In order to request a constrained RCM fit it suffises to supply the names of the constraining variables to the covariates argument. The shape of the response function can be either “linear”, “quadratic” or “nonparametric” and must be provided to the responseFun argument. Here we illustrate the use of linear and nonparametric response functions. Linear response functions may be too simplistic, they have the advantage of being easy to interpret (and plot). Non-parametric ones (based on splines) are more flexible but are harder to plot.
# Linear
ZellerRCM2constr = RCM(Zeller, covariates = c("Age", "Gender", "BMI", "Country",
"Diagnosis"), responseFun = "linear")
# Nonparametric
ZellerRCM2constrNonParam = RCM(Zeller, covariates = c("Age", "Gender", "BMI", "Country",
"Diagnosis"), responseFun = "nonparametric")
In the constrained case two different biplots are meaningful: sample-taxon biplots and variable-taxon biplots.
plot(ZellerRCM2constr, plotType = c("species", "samples"))
The interpretation is similar as before: the orthogonal projection of a taxon’s arrow on a sample represents the departure from independence for that taxon in that sample, explained by environmental variables. New is also that the taxa arrows do not start from the origin, but all have their own starting point. This starting point represents the environmental scores for which there is no departure from independence. The direction of the arrow then represents in which direction of the environmental gradient its expected abundance increases.
plot(ZellerRCM2constr, plotType = c("species", "variables"))
The projection of species arrows on environmental variables (starting from the origin) represents the sensitivity of this taxon to changes in this variables. E.g. Pseudomonas fluorescens is much more abundant in healthy and small adenoma patients than in cancer patients. Note that the fact that the arrows of BMI and gender are of similar length indicates that one standard deviation in BMI has a similar effect to gender.
We observe that country and diagnosis are the main drivers of the environmental gradient. We also see that healthy and small adenoma patients have similar taxon compositions, which are very different from the taxon composition of cancer patients.
Triplots combine all the three components in a single plot. This is the default behaviour of the plot.RCM function.
plot(ZellerRCM2constr, samColour = "Diagnosis")
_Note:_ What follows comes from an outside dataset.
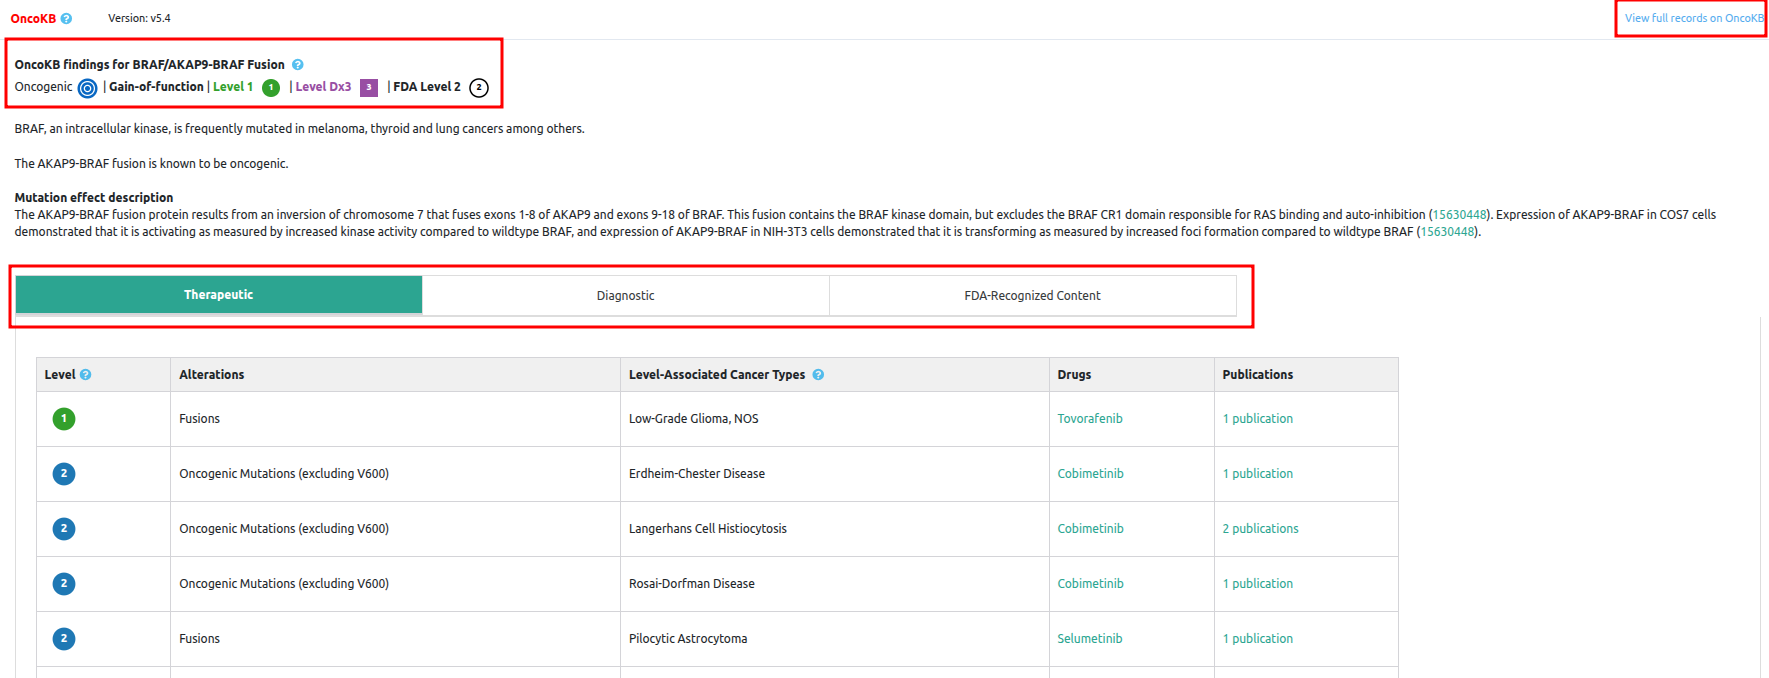Click help icon beside Level-Associated Cancer Types
This screenshot has height=678, width=1769.
[818, 375]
Note that the samples and the environmental variables cannot be related to each other, but the sample-taxon and variable-taxon relationships discussed before are still valid on the triplot.
For the non-parametric response functions we can only plot one dimensional triplots, whereby the shape of the response functions of the most strongly reacting taxa is shown. For this we use the plotRespFun function.
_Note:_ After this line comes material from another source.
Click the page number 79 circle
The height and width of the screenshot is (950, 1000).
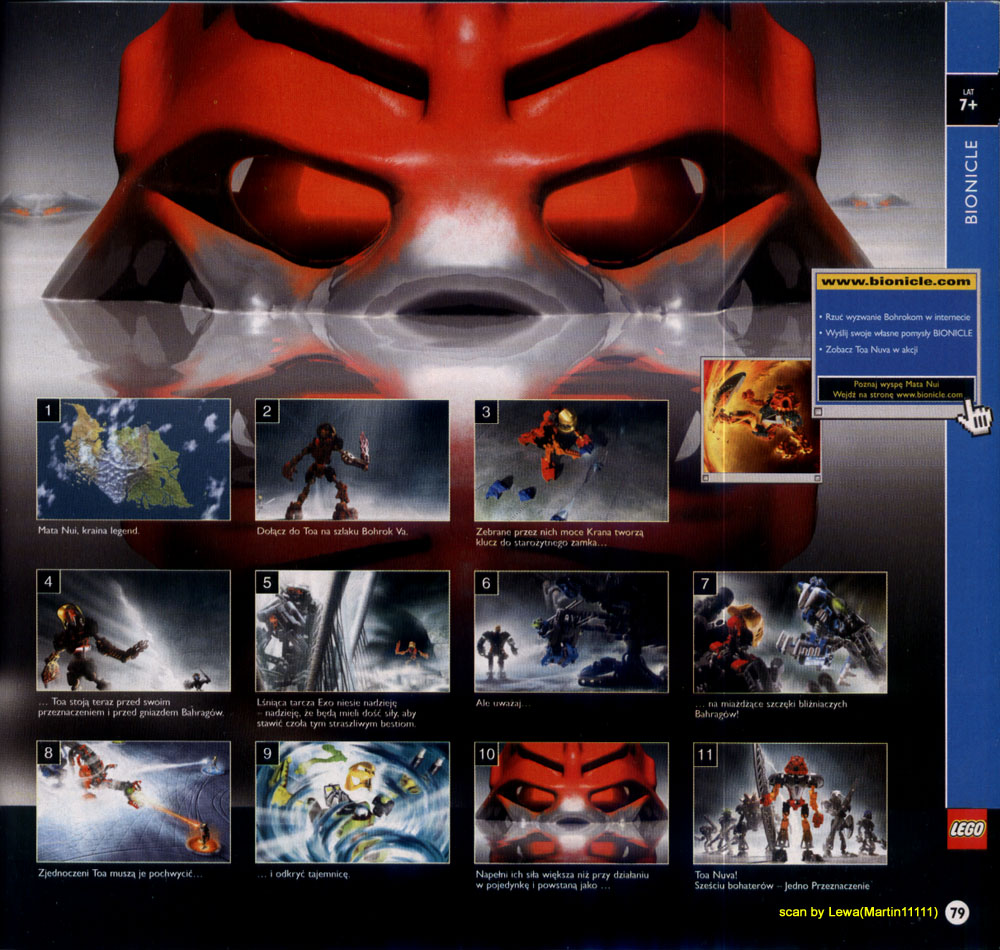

plotRespFun(ZellerRCM2constrNonParam)
The first dimension is shown by default, the environmental scores of the samples are shown below as ticks, the y-axis shows the response functions of the 8 most reacting species, whereby the x-axis represents the independence model. This graph demonstrates the power of non-parametric response function modelling to unravel differences in species niches.
This document covers only the more basic use of the RCM plotting functions. Discover more advanced features in the RCM vignette or in the help pages of the functions used.